Verilen alıntı =

--*--

Orhan Pamuk'un yakında yayımlanacak yeni fotoğraf kitabı 'Turuncu' dünyanın saygın medya organlarıyla aynı anda T24'te. Pamuk'un kitabı için yazdığı önsözü ve bir grup fotoğrafı yayımlıyoruz...
Orhan Pamuk’un önsözü:
İstanbul’da ev içi ve sokak lambalarının son on yılda sarıdan beyaza doğru yavaş yavaş renk değiştirdiğini ilk ne zaman fark ettim? Altmış altı yıldır yaşadığım şehrin gece manzarasının yavaş yavaş değiştiği anlamına geliyordu bu. Tıpkı yaşlanmak , siyasal dönüşüm ya da iklim değişimi gibi insan böyle bir şeyi çok açık bir şekilde ilk ne zaman farkettiğini hatırlamaz bile.
Çocukluğumda, gençliğimde beyaz ışık, “florasan” lambalarından dağılan soğuk bir şeydi... Hastahanelerde, depolarda, fabrikalarda, bekleme salonları ve buzdolaplarının içinde yaşardı. Kötülük gibi, uzak durmalıydık beyaz ışıktan. Bizi mutsuz edebilir ve yanıltabilirdi. 1960 ve 70’lerde kumaşçı dükkânlarında yanan beyaz florasan lambaların yanıltıcı etkisinden çıkabilmek ve perdelik kumaşın asıl rengini görebilmek için annem kumaş rulosunu bir tezgâhtarın yardımıyla sokağa çıkarır, güneş ışığında bakardı ona.
Sinsice yayılan beyaz ışık ve turuncu ışığın kayboluşuyla kafam meşgulken, birgün köşedeki eski bakkala gittim ve 75 wattlık bir ampul istedim. Yaşlı bakkalın bana verdiği ampul kutusunun üzerini okudum.
“Bu beyaz!” dedim. “Niye?”
“Artık herkes bunu alıyor,” dedi bakkal. “Bunlar daha ucuz.”
Böylece İstanbul’un gece görünüşünün kısa sürede değişeceğine acıyla ikna oldum. Konuyu kimse ciddiye almadığı için de öfkeleniyordum.
Şehrin bütün hayatımı geçirdiğim mahalle ve sokaklarının turuncu ışık altında fotoğraflarını çekmeye işte böyle karar verdim. Tıpkı şehrin görünüşünün değişeceğini anlayarak Paris sokaklarını sonsuza kadar fotoğraflayan Fransız fotoğrafçı Atget gibi yapacak, İstanbul’un kaybolan görüntüsü korumaya çalışacaktım. Herkes konuyu anlasın, öğrensin diye bu fotoğrafları bir kitapta toplamaya hemen baştan karar verdim.

--*--

Kayıtlı veriler =

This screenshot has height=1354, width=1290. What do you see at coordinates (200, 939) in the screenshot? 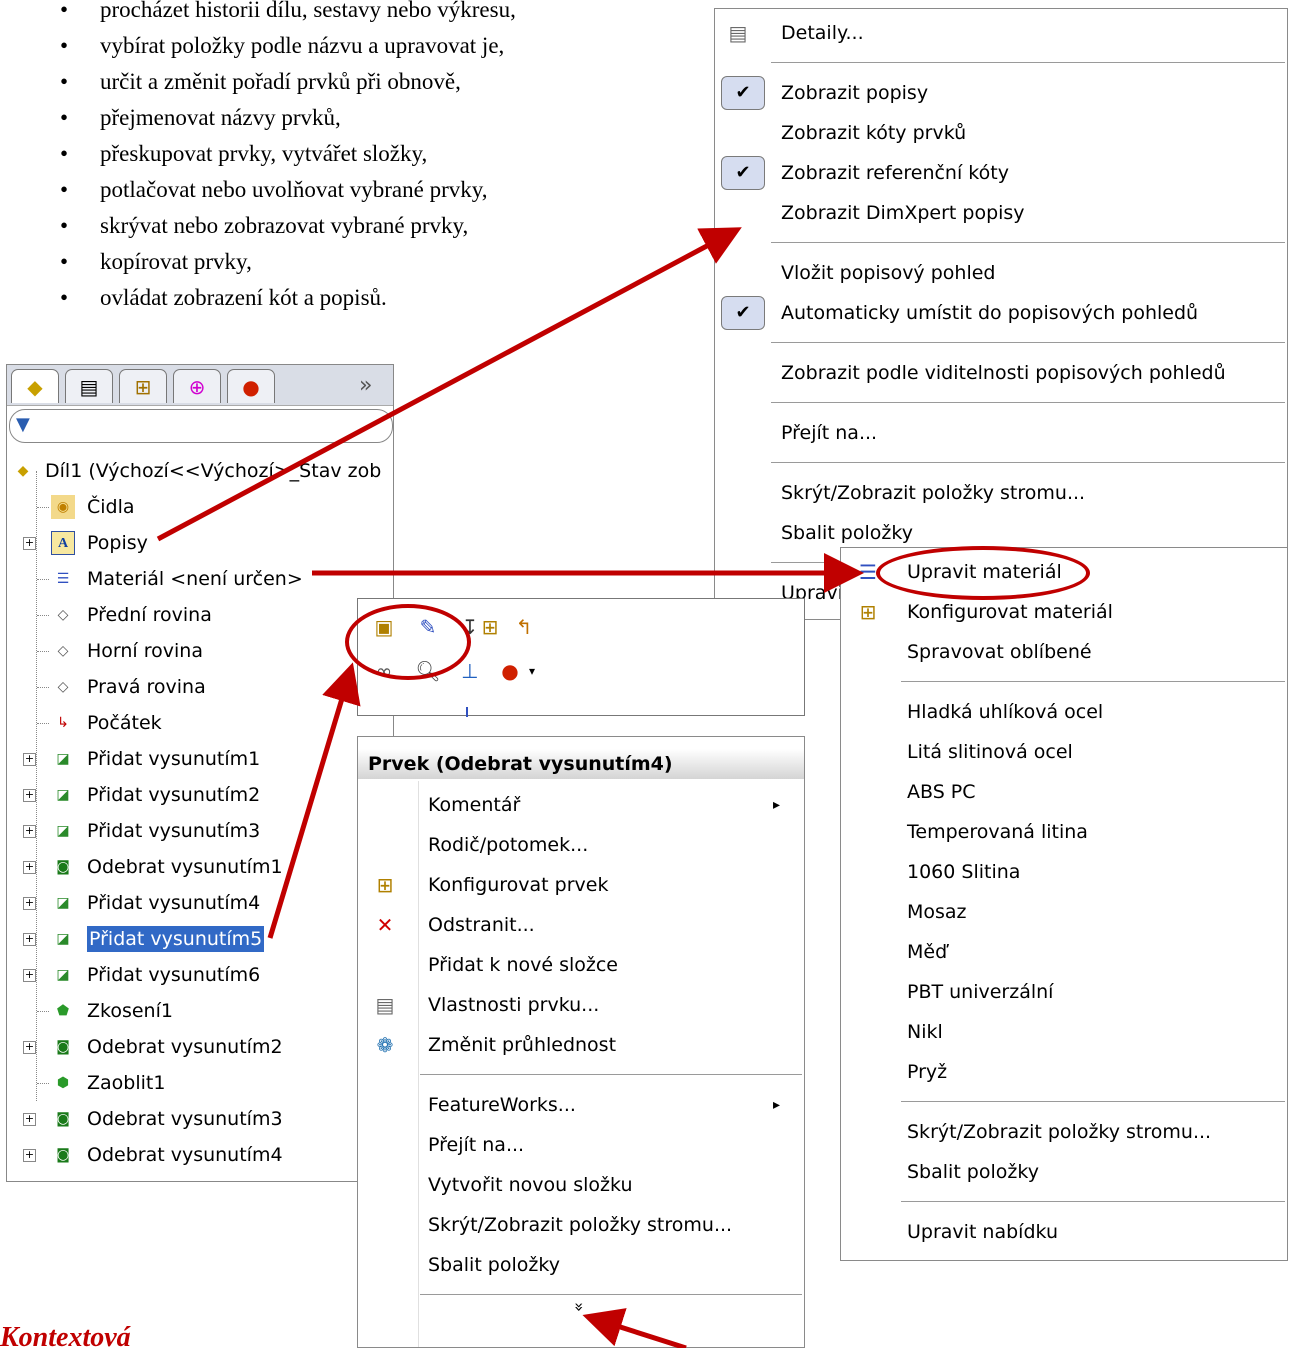
I see `tree-item: + ◪ Přidat vysunutím5` at bounding box center [200, 939].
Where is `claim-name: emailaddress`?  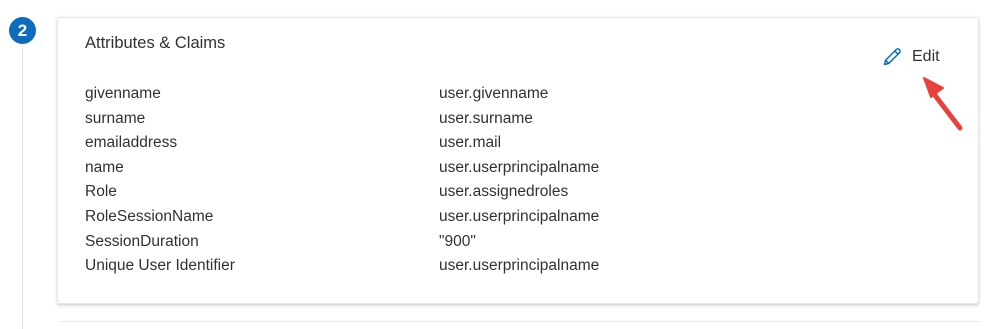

--*--

Yapılacak işler =
(A) Verilen alıntıda "Orhan Pamuk'un yakında" ifadesinden "farkettiğini hatırlamaz bile." ifadesine kadar olan kısmı hiçbir şeyi değiştirmeden yeniden yazın.
(B) Verilen alıntıya göre çocukluk ve gençlik yıllarında beyaz ışığın yaşadığı yerleri sıralayın.

Yanıtlar aşağıda =
(A)
Orhan Pamuk'un yakında yayımlanacak yeni fotoğraf kitabı 'Turuncu' dünyanın saygın medya organlarıyla aynı anda T24'te. Pamuk'un kitabı için yazdığı önsözü ve bir grup fotoğrafı yayımlıyoruz...
Orhan Pamuk’un önsözü:
İstanbul’da ev içi ve sokak lambalarının son on yılda sarıdan beyaza doğru yavaş yavaş renk değiştirdiğini ilk ne zaman fark ettim? Altmış altı yıldır yaşadığım şehrin gece manzarasının yavaş yavaş değiştiği anlamına geliyordu bu. Tıpkı yaşlanmak , siyasal dönüşüm ya da iklim değişimi gibi insan böyle bir şeyi çok açık bir şekilde ilk ne zaman farkettiğini hatırlamaz bile.

(B)
- Hastahaneler
- Depolar
- Fabrikalar
- Bekleme salonları
- Buzdolaplarının içi